** Start INPUT ROWS **
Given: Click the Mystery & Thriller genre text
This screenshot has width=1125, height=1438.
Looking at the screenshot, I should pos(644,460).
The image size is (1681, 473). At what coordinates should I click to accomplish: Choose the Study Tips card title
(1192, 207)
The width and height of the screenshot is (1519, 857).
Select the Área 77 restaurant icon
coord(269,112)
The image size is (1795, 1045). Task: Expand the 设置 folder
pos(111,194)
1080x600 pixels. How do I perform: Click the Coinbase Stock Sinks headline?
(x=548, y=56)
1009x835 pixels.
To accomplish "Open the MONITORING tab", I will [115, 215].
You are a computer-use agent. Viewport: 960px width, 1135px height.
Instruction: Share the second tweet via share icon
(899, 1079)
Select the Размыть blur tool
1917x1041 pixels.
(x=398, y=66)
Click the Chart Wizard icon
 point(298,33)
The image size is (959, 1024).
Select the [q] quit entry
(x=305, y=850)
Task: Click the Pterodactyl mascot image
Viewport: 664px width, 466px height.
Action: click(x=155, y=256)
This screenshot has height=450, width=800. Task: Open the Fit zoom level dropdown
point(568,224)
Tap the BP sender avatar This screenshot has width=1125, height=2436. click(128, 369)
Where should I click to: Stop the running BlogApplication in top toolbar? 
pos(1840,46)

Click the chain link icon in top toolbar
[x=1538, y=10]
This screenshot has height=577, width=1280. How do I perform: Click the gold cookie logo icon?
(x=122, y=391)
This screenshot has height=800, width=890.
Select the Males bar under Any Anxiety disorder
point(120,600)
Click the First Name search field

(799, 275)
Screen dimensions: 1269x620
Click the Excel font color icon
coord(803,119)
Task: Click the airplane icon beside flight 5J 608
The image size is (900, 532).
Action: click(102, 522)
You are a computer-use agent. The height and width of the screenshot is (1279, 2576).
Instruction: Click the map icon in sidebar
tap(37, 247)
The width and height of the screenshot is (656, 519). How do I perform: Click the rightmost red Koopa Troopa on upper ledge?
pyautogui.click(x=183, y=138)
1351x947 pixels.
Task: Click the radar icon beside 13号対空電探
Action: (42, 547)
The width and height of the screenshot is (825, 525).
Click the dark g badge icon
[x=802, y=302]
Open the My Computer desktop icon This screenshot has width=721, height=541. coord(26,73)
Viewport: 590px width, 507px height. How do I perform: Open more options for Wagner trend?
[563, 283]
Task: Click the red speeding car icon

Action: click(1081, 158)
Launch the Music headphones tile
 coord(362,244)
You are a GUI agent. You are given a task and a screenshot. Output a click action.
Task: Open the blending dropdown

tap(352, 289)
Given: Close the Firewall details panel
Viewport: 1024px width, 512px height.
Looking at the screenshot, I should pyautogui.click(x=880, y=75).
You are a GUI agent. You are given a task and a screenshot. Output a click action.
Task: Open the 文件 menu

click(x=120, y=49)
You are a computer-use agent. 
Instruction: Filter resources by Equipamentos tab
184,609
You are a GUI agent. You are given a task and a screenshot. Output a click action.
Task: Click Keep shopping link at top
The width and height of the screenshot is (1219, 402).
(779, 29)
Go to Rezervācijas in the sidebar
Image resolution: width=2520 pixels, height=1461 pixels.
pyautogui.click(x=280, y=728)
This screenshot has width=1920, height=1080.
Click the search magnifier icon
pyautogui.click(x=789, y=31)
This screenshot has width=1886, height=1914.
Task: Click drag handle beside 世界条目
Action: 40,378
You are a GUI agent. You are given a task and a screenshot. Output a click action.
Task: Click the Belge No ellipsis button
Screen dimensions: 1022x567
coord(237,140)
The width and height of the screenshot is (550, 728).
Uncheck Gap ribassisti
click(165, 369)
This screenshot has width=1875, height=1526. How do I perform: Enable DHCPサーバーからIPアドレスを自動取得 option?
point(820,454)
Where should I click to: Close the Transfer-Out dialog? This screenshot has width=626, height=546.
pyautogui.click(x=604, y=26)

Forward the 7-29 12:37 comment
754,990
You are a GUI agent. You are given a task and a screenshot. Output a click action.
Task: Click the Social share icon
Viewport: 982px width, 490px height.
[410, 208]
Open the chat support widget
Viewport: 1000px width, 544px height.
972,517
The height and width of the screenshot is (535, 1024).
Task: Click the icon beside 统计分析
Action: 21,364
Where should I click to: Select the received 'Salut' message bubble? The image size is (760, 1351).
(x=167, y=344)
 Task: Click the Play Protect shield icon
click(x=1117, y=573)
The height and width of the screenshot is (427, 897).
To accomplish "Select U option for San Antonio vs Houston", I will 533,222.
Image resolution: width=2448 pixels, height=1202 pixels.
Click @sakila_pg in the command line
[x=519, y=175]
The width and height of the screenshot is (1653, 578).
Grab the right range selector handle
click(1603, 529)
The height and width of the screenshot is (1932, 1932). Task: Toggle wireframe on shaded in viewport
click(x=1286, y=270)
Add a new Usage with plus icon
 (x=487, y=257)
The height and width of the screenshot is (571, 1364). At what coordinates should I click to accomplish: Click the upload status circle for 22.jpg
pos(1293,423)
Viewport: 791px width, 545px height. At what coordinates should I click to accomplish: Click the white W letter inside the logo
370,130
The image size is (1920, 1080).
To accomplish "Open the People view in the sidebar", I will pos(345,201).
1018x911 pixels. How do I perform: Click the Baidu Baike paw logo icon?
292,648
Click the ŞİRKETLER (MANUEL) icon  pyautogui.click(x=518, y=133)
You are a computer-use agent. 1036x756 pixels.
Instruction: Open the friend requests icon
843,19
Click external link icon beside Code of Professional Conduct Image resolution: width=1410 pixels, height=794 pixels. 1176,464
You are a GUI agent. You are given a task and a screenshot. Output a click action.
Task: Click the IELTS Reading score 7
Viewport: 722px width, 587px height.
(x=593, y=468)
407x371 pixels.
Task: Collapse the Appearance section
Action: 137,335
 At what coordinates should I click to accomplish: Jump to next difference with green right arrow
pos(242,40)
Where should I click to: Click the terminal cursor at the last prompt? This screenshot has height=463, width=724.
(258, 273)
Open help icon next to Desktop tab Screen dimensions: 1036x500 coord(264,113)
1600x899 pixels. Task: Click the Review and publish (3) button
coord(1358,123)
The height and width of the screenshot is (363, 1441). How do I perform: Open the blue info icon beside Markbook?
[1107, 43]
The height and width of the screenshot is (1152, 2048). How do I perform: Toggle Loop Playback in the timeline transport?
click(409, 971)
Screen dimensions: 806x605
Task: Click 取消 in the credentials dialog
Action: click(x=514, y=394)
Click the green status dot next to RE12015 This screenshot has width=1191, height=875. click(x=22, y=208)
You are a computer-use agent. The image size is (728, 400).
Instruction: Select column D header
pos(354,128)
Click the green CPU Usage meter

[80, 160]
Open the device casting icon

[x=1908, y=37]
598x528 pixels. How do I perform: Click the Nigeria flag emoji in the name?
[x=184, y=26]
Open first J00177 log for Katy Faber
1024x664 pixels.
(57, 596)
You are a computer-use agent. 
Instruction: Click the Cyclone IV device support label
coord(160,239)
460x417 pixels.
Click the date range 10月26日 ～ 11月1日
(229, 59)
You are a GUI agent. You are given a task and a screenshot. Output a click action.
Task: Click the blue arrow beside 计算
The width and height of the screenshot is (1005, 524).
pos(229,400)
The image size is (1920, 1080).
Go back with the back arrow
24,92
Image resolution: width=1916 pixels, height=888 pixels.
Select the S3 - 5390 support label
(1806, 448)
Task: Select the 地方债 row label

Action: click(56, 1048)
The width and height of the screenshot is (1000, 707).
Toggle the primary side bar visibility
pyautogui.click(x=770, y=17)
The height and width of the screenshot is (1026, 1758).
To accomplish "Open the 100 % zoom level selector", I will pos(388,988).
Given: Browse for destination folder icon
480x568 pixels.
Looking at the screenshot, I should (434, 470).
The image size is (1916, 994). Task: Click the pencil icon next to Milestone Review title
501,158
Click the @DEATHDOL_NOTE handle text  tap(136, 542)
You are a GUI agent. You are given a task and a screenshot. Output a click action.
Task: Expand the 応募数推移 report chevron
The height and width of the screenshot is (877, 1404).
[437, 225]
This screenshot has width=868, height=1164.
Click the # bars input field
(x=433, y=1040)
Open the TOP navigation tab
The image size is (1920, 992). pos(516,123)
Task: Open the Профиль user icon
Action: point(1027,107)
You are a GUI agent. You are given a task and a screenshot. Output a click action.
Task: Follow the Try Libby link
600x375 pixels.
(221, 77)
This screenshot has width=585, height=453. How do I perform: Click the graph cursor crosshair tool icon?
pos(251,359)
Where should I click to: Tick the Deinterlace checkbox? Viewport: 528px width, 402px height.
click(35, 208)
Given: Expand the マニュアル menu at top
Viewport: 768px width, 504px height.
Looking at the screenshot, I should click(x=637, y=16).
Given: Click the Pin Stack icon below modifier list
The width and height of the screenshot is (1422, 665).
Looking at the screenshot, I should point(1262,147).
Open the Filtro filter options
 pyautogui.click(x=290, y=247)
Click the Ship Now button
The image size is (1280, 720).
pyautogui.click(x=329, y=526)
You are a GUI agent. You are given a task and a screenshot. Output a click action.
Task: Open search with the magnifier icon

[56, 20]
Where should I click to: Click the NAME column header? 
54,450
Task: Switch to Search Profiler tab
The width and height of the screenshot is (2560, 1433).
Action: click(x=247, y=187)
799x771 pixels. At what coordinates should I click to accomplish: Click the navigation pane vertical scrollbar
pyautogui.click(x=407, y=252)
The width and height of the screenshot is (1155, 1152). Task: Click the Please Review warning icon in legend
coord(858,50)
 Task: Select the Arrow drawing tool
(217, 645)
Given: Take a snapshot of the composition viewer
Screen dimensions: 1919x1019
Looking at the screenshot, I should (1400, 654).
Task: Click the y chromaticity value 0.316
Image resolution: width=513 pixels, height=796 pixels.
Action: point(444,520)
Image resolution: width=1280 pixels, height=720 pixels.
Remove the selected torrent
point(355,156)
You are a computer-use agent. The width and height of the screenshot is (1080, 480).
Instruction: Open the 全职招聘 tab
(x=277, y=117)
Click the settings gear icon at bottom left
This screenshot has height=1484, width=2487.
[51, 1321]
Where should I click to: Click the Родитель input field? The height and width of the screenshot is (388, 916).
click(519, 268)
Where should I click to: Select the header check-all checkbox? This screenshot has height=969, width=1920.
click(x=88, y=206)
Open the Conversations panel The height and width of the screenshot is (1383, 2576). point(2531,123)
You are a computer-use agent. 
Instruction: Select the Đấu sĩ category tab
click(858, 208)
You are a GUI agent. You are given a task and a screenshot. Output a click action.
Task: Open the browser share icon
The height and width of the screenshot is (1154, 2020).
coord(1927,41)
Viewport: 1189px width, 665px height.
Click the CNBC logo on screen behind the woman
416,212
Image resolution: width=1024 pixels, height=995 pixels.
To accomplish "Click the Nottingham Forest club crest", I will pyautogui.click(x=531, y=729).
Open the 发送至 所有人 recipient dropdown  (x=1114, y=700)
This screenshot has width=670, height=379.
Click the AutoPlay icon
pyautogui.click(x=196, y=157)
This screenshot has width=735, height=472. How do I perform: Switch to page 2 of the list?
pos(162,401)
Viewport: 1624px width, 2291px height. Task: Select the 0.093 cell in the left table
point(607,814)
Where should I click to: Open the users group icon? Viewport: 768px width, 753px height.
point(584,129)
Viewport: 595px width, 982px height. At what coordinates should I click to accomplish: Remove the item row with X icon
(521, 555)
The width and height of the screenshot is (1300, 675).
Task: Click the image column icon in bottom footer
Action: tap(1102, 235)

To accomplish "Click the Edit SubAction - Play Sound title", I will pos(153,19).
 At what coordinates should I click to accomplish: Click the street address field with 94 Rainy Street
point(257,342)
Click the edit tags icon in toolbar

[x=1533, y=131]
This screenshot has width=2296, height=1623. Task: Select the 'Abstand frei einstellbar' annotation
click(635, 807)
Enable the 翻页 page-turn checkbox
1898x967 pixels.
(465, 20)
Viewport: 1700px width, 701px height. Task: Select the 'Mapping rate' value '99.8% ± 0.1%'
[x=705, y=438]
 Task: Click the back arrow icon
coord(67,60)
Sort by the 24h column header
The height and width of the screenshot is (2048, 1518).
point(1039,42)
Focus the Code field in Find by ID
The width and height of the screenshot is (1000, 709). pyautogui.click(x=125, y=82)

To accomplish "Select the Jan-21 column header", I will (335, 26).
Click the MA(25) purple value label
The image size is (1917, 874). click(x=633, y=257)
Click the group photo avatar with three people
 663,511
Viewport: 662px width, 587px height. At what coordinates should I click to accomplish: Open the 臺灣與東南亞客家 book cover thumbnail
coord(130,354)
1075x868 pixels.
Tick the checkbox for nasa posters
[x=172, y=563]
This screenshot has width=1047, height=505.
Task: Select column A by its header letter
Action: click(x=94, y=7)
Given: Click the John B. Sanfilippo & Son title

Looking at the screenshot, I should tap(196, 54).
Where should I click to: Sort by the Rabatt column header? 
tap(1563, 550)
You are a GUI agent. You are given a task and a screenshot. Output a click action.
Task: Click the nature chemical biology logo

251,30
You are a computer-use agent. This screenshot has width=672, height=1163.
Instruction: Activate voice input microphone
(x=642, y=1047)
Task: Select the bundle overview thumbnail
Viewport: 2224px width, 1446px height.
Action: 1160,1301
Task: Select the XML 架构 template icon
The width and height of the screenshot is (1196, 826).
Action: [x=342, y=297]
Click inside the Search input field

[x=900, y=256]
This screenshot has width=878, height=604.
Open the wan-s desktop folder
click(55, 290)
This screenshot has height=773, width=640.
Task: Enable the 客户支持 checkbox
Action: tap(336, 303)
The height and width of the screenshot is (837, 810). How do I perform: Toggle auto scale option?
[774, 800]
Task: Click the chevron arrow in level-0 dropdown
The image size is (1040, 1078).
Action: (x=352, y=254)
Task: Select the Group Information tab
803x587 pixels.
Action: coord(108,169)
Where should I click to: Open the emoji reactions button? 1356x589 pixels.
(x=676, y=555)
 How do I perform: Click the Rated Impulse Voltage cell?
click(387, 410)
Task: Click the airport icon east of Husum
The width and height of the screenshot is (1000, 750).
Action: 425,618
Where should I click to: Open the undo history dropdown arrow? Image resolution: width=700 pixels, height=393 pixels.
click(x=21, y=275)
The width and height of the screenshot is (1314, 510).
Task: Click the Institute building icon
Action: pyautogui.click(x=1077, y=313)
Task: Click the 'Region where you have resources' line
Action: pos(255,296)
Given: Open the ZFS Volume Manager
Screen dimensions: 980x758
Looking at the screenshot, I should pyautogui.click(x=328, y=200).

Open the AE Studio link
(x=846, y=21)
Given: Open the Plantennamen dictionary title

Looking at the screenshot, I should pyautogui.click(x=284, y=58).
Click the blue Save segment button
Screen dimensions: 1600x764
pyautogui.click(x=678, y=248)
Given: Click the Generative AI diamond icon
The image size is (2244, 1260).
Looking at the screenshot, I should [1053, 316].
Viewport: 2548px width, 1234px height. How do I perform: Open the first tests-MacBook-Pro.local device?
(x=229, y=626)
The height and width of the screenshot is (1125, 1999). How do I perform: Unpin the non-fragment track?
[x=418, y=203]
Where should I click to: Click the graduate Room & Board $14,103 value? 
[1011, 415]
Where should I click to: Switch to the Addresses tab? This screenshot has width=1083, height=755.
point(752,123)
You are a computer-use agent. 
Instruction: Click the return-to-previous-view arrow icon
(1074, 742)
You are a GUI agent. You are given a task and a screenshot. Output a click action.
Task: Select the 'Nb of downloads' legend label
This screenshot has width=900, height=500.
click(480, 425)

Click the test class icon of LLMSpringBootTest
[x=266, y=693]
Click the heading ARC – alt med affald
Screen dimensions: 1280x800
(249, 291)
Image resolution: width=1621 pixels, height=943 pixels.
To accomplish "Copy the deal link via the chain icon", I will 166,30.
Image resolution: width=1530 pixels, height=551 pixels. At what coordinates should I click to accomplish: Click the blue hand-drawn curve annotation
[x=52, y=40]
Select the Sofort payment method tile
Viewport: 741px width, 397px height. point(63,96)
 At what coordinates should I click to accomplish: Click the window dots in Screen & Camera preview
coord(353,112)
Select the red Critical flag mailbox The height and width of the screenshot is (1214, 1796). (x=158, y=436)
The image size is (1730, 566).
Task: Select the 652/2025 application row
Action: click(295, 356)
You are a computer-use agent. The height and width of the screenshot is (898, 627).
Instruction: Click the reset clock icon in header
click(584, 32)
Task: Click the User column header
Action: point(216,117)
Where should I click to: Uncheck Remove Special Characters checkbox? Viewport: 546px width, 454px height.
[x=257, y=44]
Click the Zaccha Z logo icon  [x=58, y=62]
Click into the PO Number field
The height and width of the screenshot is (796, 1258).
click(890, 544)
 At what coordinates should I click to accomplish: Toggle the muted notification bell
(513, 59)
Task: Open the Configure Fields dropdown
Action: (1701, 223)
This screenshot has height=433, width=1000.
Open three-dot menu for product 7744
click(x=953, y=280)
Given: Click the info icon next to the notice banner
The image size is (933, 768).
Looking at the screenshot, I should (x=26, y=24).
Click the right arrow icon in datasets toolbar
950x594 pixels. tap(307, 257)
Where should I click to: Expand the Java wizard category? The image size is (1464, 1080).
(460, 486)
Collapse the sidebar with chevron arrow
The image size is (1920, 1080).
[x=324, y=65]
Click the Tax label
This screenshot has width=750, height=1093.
** End INPUT ROWS **
TASK DIRECTIONS: Output the data from the line containing "Open the 发送至" down through the line containing "coord(130,354)", both included, as a Markdown table with the columns Row and Line. Leave out blank lines.

EXERCISE SOLUTION:
| Row | Line |
|---|---|
| 1 | Open the 发送至 所有人 recipient dropdown  (x=1114, y=700) |
| 2 | This screenshot has width=670, height=379. |
| 3 | Click the AutoPlay icon |
| 4 | pyautogui.click(x=196, y=157) |
| 5 | This screenshot has width=735, height=472. How do I perform: Switch to page 2 of the list? |
| 6 | pos(162,401) |
| 7 | Viewport: 1624px width, 2291px height. Task: Select the 0.093 cell in the left table |
| 8 | point(607,814) |
| 9 | Where should I click to: Open the users group icon? Viewport: 768px width, 753px height. |
| 10 | point(584,129) |
| 11 | Viewport: 595px width, 982px height. At what coordinates should I click to accomplish: Remove the item row with X icon |
| 12 | (521, 555) |
| 13 | The width and height of the screenshot is (1300, 675). |
| 14 | Task: Click the image column icon in bottom footer |
| 15 | Action: tap(1102, 235) |
| 16 | To accomplish "Click the Edit SubAction - Play Sound title", I will pos(153,19). |
| 17 |  At what coordinates should I click to accomplish: Click the street address field with 94 Rainy Street |
| 18 | point(257,342) |
| 19 | Click the edit tags icon in toolbar |
| 20 | [x=1533, y=131] |
| 21 | This screenshot has width=2296, height=1623. Task: Select the 'Abstand frei einstellbar' annotation |
| 22 | click(635, 807) |
| 23 | Enable the 翻页 page-turn checkbox |
| 24 | 1898x967 pixels. |
| 25 | (465, 20) |
| 26 | Viewport: 1700px width, 701px height. Task: Select the 'Mapping rate' value '99.8% ± 0.1%' |
| 27 | [x=705, y=438] |
| 28 |  Task: Click the back arrow icon |
| 29 | coord(67,60) |
| 30 | Sort by the 24h column header |
| 31 | The height and width of the screenshot is (2048, 1518). |
| 32 | point(1039,42) |
| 33 | Focus the Code field in Find by ID |
| 34 | The width and height of the screenshot is (1000, 709). pyautogui.click(x=125, y=82) |
| 35 | To accomplish "Select the Jan-21 column header", I will (335, 26). |
| 36 | Click the MA(25) purple value label |
| 37 | The image size is (1917, 874). click(x=633, y=257) |
| 38 | Click the group photo avatar with three people |
| 39 |  663,511 |
| 40 | Viewport: 662px width, 587px height. At what coordinates should I click to accomplish: Open the 臺灣與東南亞客家 book cover thumbnail |
| 41 | coord(130,354) |